Nomura expects inflation to average 4.8 per cent in FY24, lower than RBI’s projection of 5.2 per cent.
“Our analysis places May CPI inflation tracking around 4 per cent, which suggests the Q2 2023 average is likely to undershoot the RBI’s forecast of 5.1 per cent by as much as 60bp. We expect inflation to average 4.8 per cent in FY24, lower than RBI’s projection of 5.2%. We also have a materially divergent growth view and expect GDP growth at 5.3 per cent in FY24 compared to the RBI’s forecast of 6.5 per cent. We believe a macro regime shift is underway from high growth-high inflation to low growth-low inflation, which is likely to cause the RBI to pause in the near term, and shift to rate cuts from October onwards. We continue to project 75bps rate cuts cumulatively in H2 FY24,” Nomura said in a report.
Also read: India’s retail inflation eases to 19-month low in April
Price data for the first 11 days of April suggest that despite reports of heatwaves and unseasonal rainfall, cereal prices remain relatively well-behaved on an MoM basis.
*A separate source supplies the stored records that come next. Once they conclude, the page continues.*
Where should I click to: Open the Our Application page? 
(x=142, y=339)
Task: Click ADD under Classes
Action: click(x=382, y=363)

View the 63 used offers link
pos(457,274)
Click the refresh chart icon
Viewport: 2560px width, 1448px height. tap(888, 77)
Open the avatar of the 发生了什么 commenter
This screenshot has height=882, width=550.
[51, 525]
Nomura’s truncated vegetable tracker comprising tomatoes, potatoes, and onions has picked up to 1.8% MoM in April – the first expansion in the past six months, and indicative of rising vegetable prices as the summer months roll in.
“We also see an increase in MoM prices in our trackers for sugar, milk, eggs, and pulses, while prices of vegetable oils and tea are tracking lower. Outside the food basket, petrol and LPG prices remain unchanged from last month. Gold prices (linked to personal care CPI) continue to escalate, and cotton prices (linked to clothing CPI) have come off. On balance, a combination of base effects and easing momentum suggests that headline inflation is tracking lower at ~4% levels in May, with core inflation at around 5 per cent,” Nomura said.